Induction Heads: How Transformers Learn Repetition
The mechanism of induction heads—especially the “shifting the key” concept through K-composition—stood out clearly. Rather than relying solely on statistical likelihoods (as simpler copying does), induction heads effectively form sequence-based “rules” (“If you saw token A before, predict what followed A previously”). Seeing this happen even in random sequences made it crystal clear that induction heads capture sequence structures, not just statistics.

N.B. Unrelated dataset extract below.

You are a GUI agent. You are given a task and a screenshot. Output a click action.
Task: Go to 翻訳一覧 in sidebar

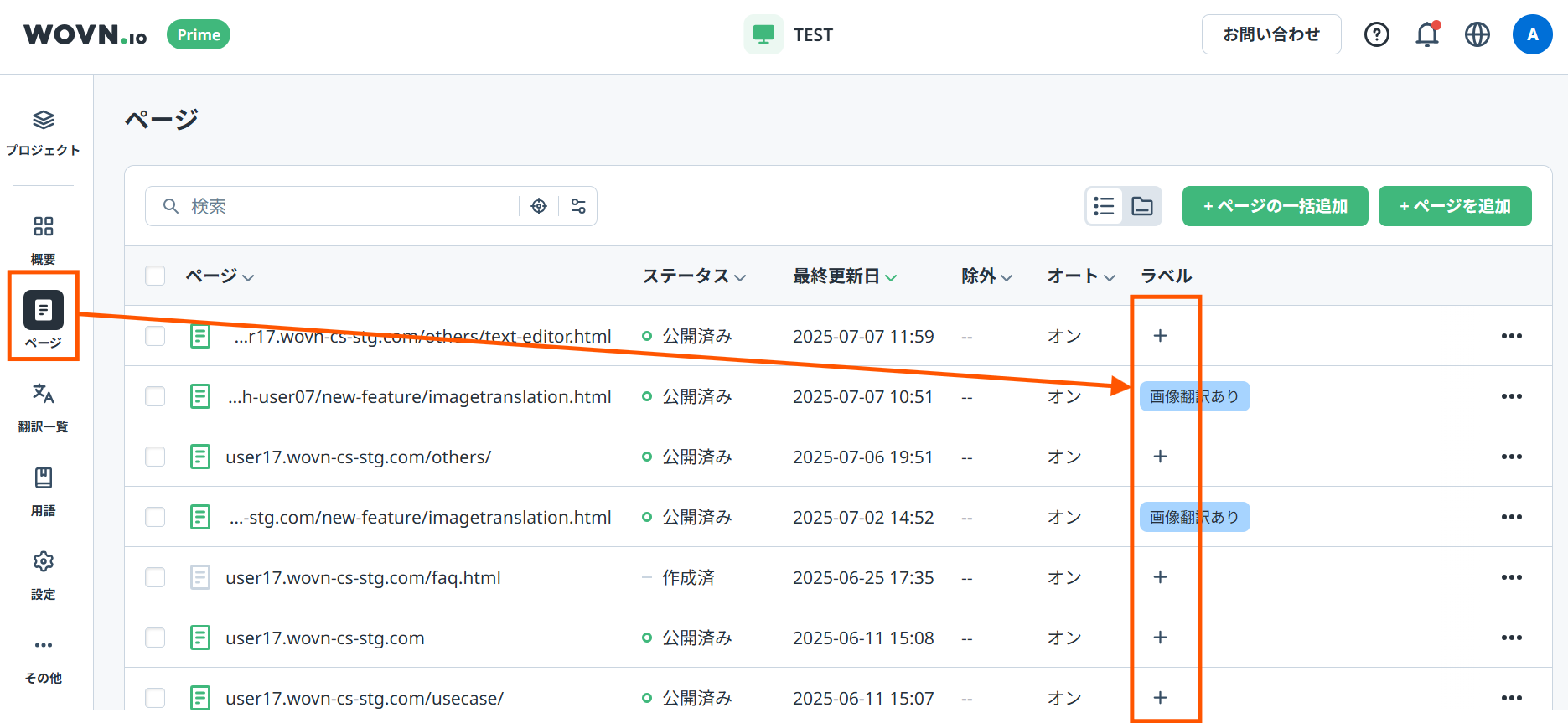pos(44,407)
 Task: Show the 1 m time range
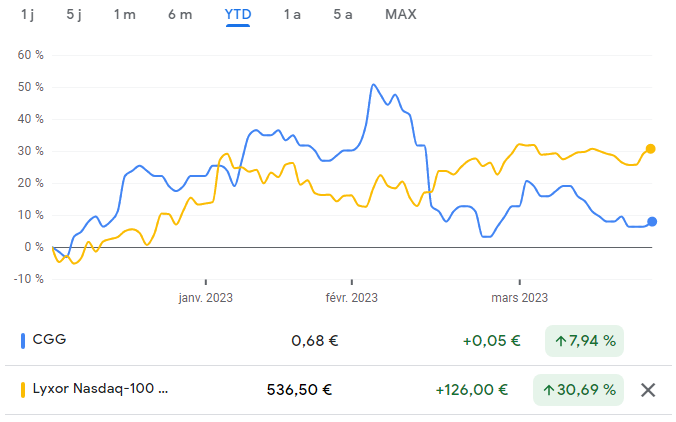[125, 14]
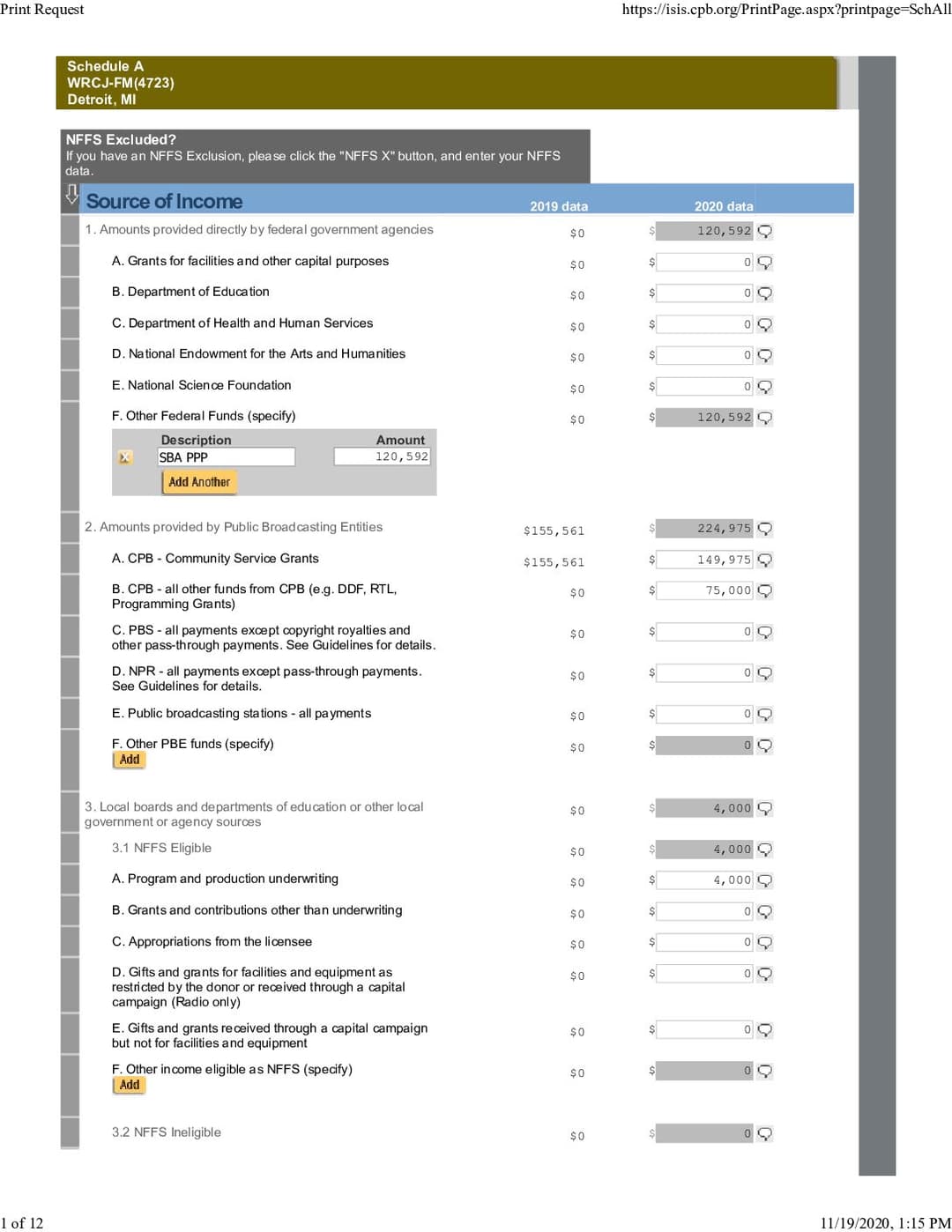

Analyzing Transformers Through Eigenvectors
I found the use of eigenvectors and eigenvalues to analyze OV circuits fascinating. Eigenvectors show how the transformer clusters tokens that mutually reinforce each other’s probabilities (like groups of related words), while positive eigenvalues specifically highlight copying or self-amplifying behavior. Although this analysis isn’t perfect, it’s a powerful tool to uncover meaningful structures inside the transformer’s enormous matrices.

Limits of Current Interpretability Approaches
Finally, this paper clarified that while some parts of transformers are now interpretable—particularly attention mechanisms and induction heads—the role of MLP layers and more complex interaction patterns remain a challenge. This work sets a clear baseline for interpretability, but fully understanding transformers still requires significant advances, especially in interpreting neuron-level behavior within MLP layers.


Summary & Final Thoughts

The Transformer Circuits paper offers a clear mathematical framework for understanding simplified transformers. By explicitly separating the roles of attention heads, introducing concepts like virtual weights, and highlighting how induction heads enable sophisticated in-context learning, it makes transformer internals more transparent.

While this approach significantly clarifies the mechanics behind simpler transformers, interpreting larger, realistic models remains challenging—especially MLP layers. Nonetheless, this framework provide a great building blocks for deeper understanding and provides a useful first step toward truly interpretable neural networks.